Hansen v. LMB Mortg. Servs., Inc.

Decision Date11 June 2021
Docket NumberNo. 20-15272,20-15272
Citation1 F.4th 667
Parties Bill HANSEN, Plaintiff-Appellee, v. LMB MORTGAGE SERVICES, INC., dba LowerMyBills.com; CPL Assets, LLC, dba Core Digital Media, Defendants-Appellants, and Digital Media Solutions, LLC, dba DCMG, Defendant.
CourtU.S. Court of Appeals — Ninth Circuit

Jeffrey R. Johnson (argued), Yaakov M. Roth, and Andrew J. M. Bentz, Jones Day, Washington, D.C.; John A. Vogt and Edward S. Chang, Jones Day, Irvine, California; for Defendants-Appellants.

David W. Hall (argued), Hedin Hall LLP, San Francisco, California; Frank S. Hedin, Hedin Hall LLP, Miami, Florida; for Plaintiff-Appellee.

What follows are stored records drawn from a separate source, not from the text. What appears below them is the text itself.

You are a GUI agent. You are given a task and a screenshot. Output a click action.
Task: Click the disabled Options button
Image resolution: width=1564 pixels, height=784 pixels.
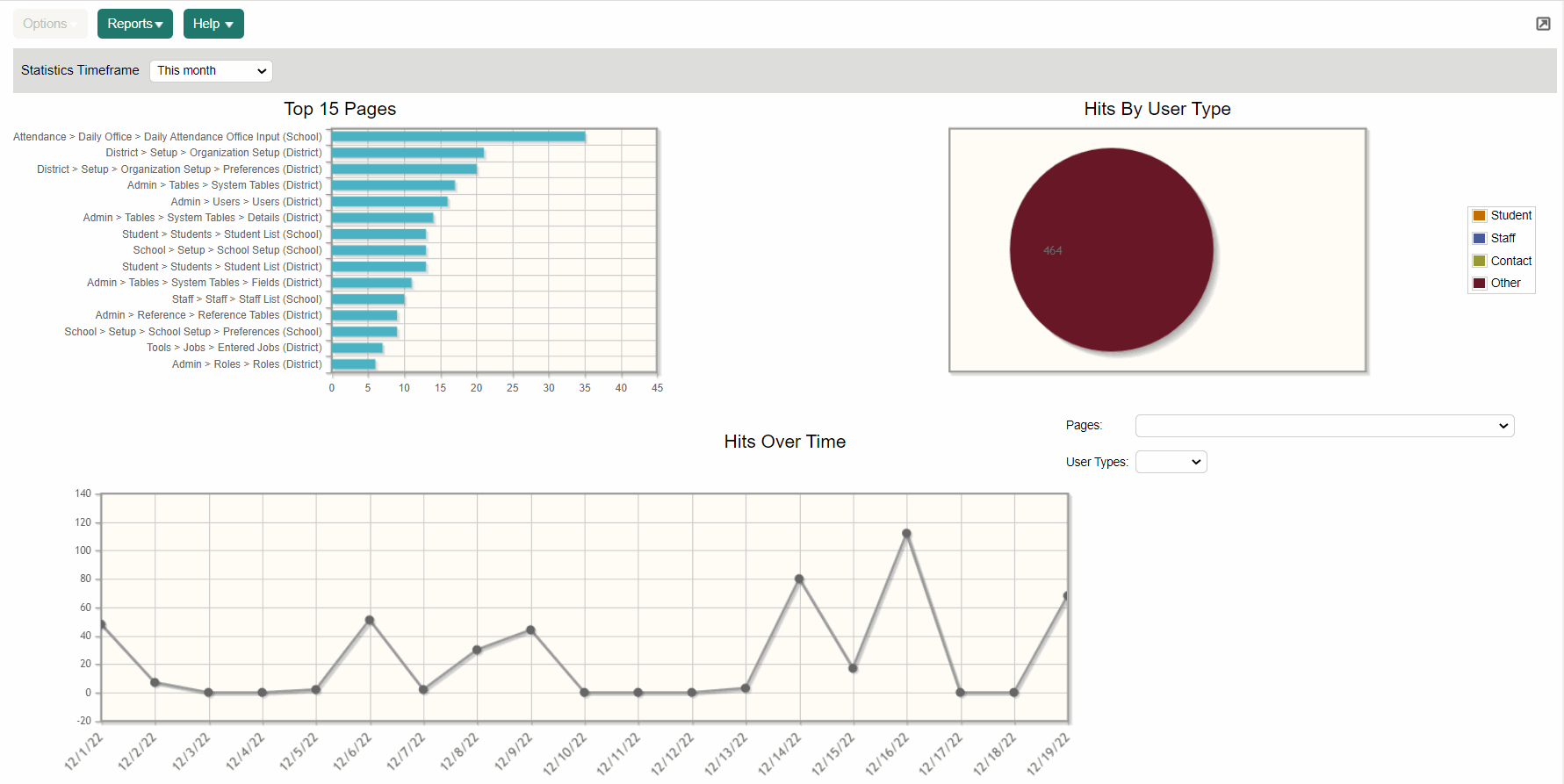click(50, 24)
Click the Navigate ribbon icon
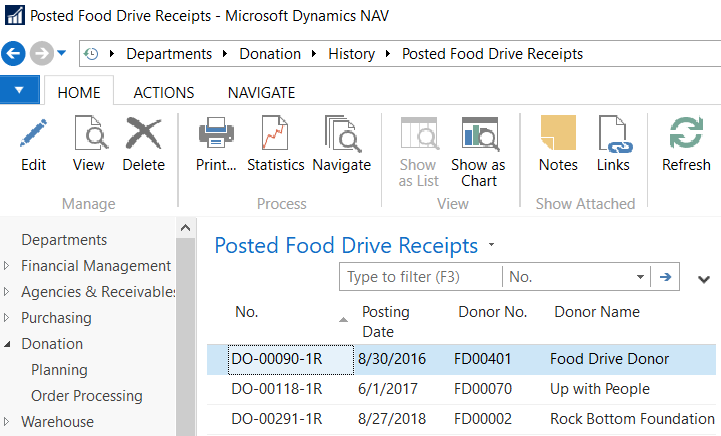Viewport: 721px width, 436px height. click(341, 144)
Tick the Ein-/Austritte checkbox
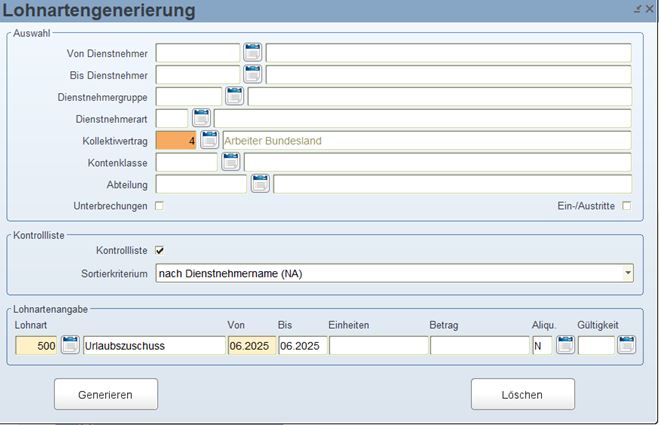This screenshot has height=425, width=659. point(627,206)
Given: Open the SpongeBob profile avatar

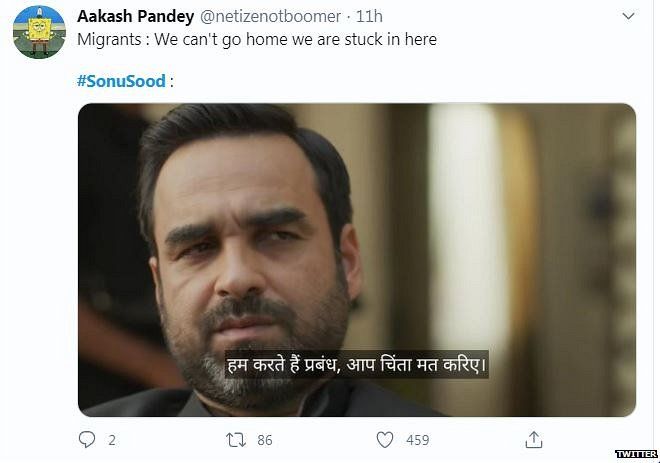Looking at the screenshot, I should tap(38, 37).
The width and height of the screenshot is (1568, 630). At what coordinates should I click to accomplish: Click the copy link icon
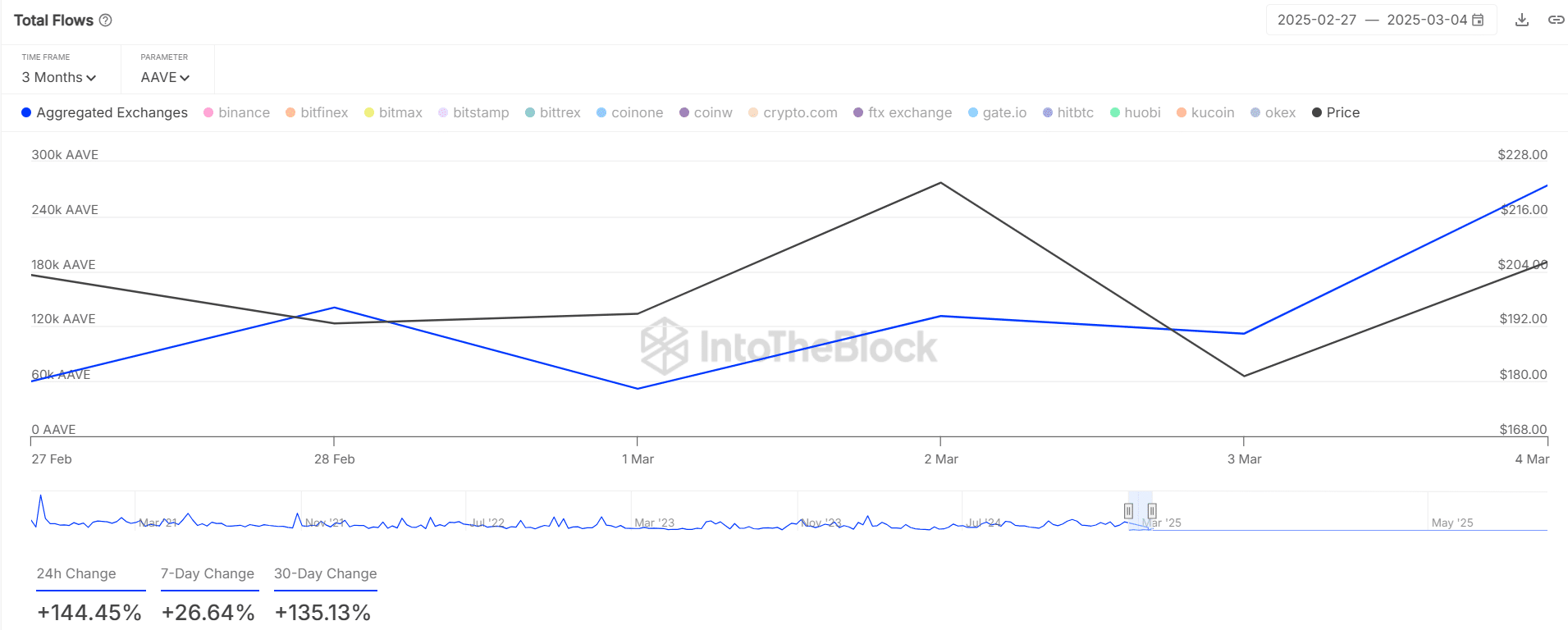(1556, 20)
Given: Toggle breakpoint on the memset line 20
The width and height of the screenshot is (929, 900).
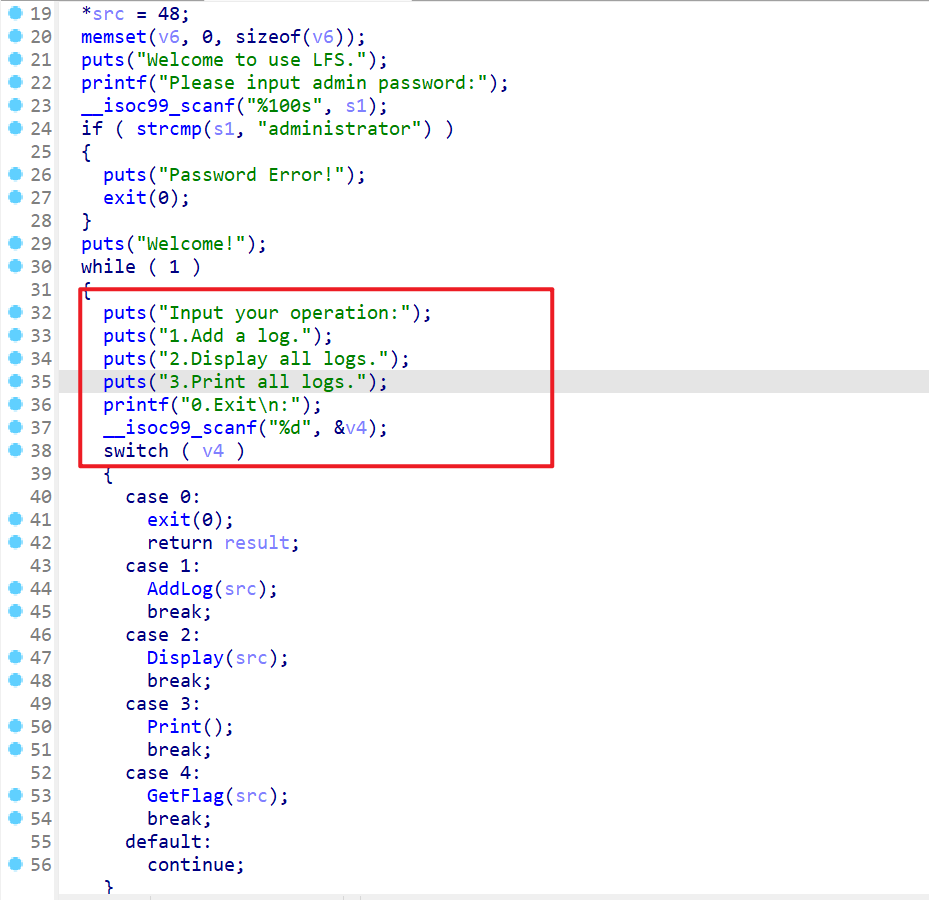Looking at the screenshot, I should click(x=14, y=36).
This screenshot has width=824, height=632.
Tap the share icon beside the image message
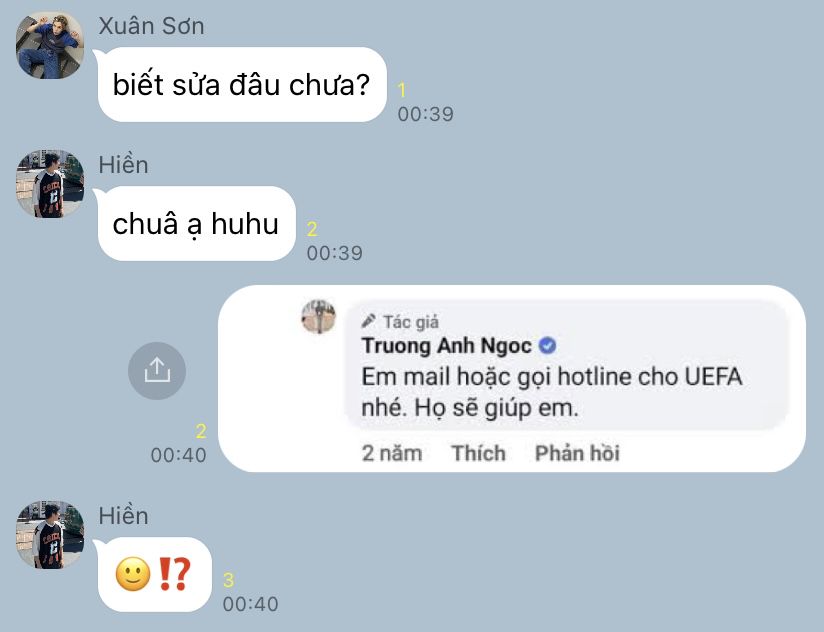pyautogui.click(x=157, y=370)
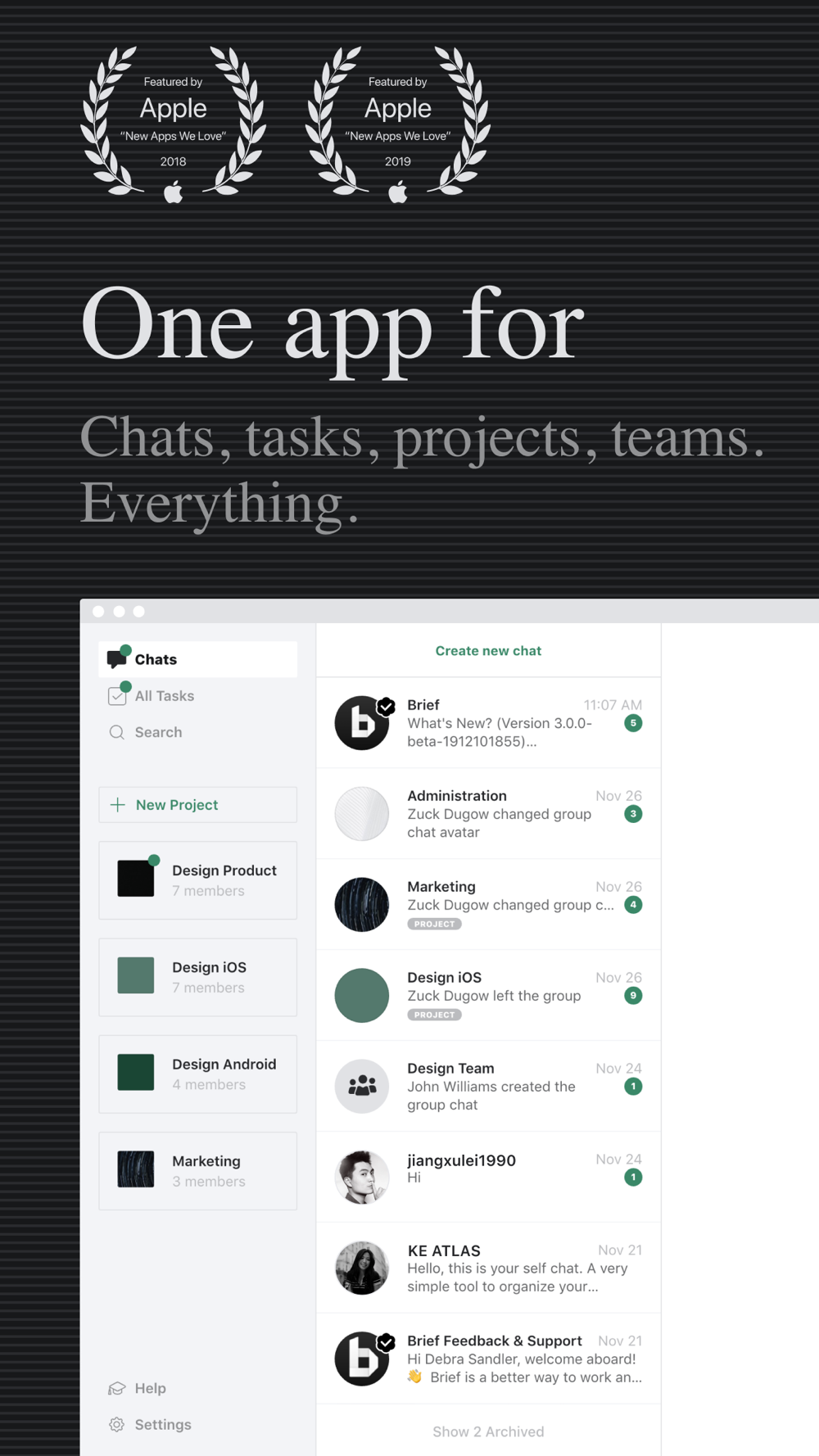Click the PROJECT tag under Marketing chat
This screenshot has width=819, height=1456.
coord(434,924)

Before: Sandra S. Ikuta and Jacqueline H. Nguyen, Circuit Judges, and Richard K. Eaton,* Judge.

IKUTA, Circuit Judge:

LMB Mortgage Services, Inc. and CPL Assets, LLC (collectively, LMB), appeal the district court's determination that there were genuine disputes of material fact as to whether Bill Hansen was bound to an arbitration agreement. Because the district court mistakenly issued a nonfinal order denying LMB's motion to compel arbitration, while stating its intent to schedule a trial to resolve the factual issues, we have jurisdiction to consider this appeal. But in order to ensure consistency with the procedures required by 9 U.S.C. § 4, we vacate the district court's order and remand for further proceedings.

I

LMB, doing business as LowerMyBills.com, maintained a website for persons interested in refinancing their mortgages. In March 2014, the website collected information from a visitor identified as Willena Hansen. The visitor input a name, a telephone number, an email address, the address of a property that Willena Hansen owned with her son Bill Hansen and his wife, the current value of that property, its mortgage balance, and the interest rate. The telephone number that the visitor input belonged to Bill Hansen.

Directly below this section for inputting visitor information, a visitor could click a button containing the text "Click to See Your Free Results!" (the "submit button"). Below this submit button is text stating: "By clicking the [submit] button, you agree to the Terms of Use and Privacy Policy, to be matched with up to 5 participants [in the lending program], and consent ... for us and/or them to contact you (including through automated or prerecorded means) via telephone, mobile device (including SMS and MMS), and/or e-mail about lending information, even if you are on a corporate, state or national Do Not Call Registry." The Terms of Use included an arbitration agreement.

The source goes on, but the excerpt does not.